On Monday night, the North Riverside Village Board unanimously decided, once again, to hold the line on property taxes and not increase its annual property tax levy. This will be the 23rd year in a row the village has not raised property taxes.
The board decided that even though it was allowed by law to increase the property tax levy by about $16,000, it would not do so.
If the village had increased the property tax levy by the maximum allowed by law it would have resulted in an increase of only about 95 cents to the tax bill for the owner a house worth $180,000, the average value of a home in North Riverside, Finance Director Sue Scarpiniti said.
“It’s kind of crazy to ask our residents for a dollar,” said Trustee Tom Corgiat, who is the village board’s finance chairman. “I’d be embarrassed to ask our residents for a dollar.”
Both trustees who are running for mayor next spring, Hubert Hermanek Jr. and Rocco DeSantis, also said that they didn’t want to raise property taxes.
“I don’t want to raise the taxes,” DeSantis said in a finance committee meeting preceding the village board meeting.
Hermanek agreed.
“We’ve had it this way for 25 years,” Hermanek said. “We can come up with $16,000.”

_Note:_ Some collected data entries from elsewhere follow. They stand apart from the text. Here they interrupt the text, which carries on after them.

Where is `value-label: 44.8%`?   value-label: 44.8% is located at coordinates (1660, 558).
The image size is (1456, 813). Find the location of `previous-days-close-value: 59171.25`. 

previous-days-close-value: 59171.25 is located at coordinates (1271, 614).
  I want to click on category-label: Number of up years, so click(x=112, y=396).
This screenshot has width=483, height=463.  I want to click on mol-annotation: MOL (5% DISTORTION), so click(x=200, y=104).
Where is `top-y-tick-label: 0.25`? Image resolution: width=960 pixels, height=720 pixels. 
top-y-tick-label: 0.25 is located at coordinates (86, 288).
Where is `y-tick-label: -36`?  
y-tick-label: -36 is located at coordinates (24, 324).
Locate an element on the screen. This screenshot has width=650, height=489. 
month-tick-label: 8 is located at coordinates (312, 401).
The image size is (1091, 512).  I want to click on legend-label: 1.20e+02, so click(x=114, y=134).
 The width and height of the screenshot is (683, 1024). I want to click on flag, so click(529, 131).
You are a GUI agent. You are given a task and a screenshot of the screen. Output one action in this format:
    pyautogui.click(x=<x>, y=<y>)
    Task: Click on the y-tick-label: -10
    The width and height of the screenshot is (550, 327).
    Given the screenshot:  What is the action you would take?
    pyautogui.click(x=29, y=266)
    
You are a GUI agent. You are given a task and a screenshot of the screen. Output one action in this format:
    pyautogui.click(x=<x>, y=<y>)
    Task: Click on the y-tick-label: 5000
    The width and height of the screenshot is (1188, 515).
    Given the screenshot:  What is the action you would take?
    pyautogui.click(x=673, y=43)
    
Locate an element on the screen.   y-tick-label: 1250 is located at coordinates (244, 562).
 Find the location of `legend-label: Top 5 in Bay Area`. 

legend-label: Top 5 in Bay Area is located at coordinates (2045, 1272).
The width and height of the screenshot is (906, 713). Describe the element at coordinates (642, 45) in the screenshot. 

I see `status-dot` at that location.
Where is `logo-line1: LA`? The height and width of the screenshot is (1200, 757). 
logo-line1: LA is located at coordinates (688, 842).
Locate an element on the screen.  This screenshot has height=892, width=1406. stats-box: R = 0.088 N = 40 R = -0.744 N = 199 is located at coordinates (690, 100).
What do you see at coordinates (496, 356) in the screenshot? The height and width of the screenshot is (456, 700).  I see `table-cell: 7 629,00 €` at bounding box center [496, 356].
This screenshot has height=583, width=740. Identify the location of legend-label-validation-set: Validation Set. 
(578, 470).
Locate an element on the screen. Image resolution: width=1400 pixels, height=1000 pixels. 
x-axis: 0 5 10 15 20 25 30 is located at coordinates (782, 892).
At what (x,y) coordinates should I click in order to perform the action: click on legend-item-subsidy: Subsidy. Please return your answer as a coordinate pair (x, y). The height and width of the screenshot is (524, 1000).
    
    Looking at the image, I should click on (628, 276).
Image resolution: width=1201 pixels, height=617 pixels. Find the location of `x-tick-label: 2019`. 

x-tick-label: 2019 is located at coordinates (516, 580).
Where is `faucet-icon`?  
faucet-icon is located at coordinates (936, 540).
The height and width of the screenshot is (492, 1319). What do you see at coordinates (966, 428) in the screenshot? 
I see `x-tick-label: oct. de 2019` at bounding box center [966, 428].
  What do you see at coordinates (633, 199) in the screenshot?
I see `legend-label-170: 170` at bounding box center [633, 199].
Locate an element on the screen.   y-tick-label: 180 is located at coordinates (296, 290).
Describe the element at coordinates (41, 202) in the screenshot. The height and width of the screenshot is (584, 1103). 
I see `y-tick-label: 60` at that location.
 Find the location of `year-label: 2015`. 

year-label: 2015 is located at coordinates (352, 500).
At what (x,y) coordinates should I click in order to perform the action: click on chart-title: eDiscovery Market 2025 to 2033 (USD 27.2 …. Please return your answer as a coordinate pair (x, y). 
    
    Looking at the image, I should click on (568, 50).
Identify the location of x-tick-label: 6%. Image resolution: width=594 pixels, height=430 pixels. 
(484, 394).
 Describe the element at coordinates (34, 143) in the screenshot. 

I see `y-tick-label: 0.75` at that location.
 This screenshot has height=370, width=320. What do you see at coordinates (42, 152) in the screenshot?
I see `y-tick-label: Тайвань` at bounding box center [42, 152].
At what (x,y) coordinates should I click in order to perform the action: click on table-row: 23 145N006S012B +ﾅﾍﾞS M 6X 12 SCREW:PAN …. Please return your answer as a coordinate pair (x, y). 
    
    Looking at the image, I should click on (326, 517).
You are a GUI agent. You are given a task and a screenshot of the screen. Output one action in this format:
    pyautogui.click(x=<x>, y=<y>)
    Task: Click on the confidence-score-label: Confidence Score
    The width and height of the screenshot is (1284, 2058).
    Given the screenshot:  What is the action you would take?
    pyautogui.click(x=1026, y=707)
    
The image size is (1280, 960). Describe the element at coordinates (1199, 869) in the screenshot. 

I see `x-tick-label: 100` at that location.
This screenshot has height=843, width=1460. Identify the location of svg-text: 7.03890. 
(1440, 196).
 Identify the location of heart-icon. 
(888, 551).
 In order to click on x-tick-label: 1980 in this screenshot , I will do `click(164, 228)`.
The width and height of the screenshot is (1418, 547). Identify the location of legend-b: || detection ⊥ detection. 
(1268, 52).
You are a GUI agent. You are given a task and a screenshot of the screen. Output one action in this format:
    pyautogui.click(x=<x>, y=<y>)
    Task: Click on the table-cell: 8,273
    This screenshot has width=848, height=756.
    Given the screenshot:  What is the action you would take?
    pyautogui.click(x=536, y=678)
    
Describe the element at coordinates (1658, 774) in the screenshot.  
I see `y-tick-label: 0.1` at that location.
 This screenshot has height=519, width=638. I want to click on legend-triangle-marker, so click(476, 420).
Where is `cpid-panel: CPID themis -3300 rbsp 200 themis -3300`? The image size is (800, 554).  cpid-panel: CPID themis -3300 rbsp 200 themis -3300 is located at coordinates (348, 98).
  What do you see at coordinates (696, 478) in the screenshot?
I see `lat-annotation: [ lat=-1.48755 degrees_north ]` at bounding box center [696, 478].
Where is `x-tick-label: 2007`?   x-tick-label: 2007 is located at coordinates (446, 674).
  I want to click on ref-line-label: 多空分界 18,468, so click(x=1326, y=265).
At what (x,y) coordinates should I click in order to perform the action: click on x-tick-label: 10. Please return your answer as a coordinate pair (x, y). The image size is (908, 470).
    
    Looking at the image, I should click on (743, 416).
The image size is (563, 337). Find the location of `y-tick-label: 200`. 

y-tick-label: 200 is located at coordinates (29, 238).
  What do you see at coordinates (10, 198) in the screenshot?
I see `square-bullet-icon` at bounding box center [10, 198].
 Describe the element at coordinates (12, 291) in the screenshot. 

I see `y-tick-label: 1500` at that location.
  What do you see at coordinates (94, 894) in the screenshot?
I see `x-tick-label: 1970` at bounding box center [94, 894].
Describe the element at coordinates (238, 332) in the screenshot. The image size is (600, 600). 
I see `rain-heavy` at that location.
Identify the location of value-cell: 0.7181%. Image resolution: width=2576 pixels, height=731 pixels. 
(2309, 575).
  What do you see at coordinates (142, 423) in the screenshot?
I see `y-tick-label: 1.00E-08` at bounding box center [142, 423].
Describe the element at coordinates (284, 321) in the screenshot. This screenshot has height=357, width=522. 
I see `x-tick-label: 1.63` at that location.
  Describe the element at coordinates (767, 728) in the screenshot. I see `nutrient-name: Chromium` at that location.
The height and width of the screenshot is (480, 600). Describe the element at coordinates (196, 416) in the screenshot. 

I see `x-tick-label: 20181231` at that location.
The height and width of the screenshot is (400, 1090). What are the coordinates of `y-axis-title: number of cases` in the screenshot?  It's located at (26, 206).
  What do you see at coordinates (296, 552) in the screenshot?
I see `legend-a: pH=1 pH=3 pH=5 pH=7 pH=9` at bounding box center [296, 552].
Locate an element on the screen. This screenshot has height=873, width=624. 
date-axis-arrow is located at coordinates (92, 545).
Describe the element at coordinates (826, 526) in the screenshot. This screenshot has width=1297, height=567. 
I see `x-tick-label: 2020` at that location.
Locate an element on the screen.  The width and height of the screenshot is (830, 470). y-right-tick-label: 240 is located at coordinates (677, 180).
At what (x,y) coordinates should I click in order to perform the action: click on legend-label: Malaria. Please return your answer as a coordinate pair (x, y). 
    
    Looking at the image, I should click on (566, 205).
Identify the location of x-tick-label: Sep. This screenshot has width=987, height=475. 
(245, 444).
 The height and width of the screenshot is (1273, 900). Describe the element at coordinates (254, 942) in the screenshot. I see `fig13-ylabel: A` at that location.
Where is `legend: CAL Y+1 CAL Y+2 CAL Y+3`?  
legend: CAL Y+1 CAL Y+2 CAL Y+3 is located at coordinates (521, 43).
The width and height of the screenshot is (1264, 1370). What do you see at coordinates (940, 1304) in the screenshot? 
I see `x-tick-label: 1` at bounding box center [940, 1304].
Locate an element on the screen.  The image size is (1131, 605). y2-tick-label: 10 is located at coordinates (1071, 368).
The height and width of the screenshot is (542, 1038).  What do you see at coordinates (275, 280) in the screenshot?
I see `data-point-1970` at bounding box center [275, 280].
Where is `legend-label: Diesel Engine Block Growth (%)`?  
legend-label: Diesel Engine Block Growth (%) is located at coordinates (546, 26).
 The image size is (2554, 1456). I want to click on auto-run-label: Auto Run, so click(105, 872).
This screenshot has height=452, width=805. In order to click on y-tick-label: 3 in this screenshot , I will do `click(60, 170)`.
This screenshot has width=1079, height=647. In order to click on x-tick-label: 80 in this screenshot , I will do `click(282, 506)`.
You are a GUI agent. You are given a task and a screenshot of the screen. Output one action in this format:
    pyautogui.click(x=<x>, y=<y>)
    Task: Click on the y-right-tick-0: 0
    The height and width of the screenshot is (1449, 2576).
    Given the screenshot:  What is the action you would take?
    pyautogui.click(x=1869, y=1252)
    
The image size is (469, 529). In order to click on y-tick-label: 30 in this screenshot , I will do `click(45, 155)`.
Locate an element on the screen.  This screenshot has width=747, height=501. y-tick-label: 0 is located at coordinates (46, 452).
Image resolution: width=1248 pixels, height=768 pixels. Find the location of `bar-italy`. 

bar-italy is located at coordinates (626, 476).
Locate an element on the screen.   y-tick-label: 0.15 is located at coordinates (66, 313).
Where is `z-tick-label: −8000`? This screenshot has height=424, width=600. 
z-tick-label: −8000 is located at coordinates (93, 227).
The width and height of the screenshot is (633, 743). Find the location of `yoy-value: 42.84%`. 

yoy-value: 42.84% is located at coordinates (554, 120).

North Riverside can get away with not raising property taxes, because about 65 percent of the village’s revenue comes from sales taxes.
“The village has never historically relied on property taxes to fund village operations,” Scarpiniti said.
So the village will levy $500,006 in taxes, roughly the same amount it levied last year.
Tax cap laws allowed the village to raise its levy by 3 percent this year, the largest amount a non-home rule community could raise its levy in eight years, Scarpiniti said.
However, just because the village is holding its tax levy constant doesn’t mean that North Riverside residents won’t see their property tax bills increase next year.
That’s because only about 2 percent of a North Riverside’s resident’s property tax payments goes to the village, Scarpiniti said. The rest goes to other taxing districts, such as schools, which take about 80 percent of a typical property tax bill for a North Riverside resident, Scarpiniti said.
According to Scarpiniti the average property tax bill in North Riverside is about $4,000, and only about $89 of that goes to the village.
By not increasing the levy this year, the village reduces the amount that it can increase its levy in the future, because each year’s increase is determined from the previous year’s base.
“It would lower the village’s ability to capture dollars next year,” Scarpiniti said.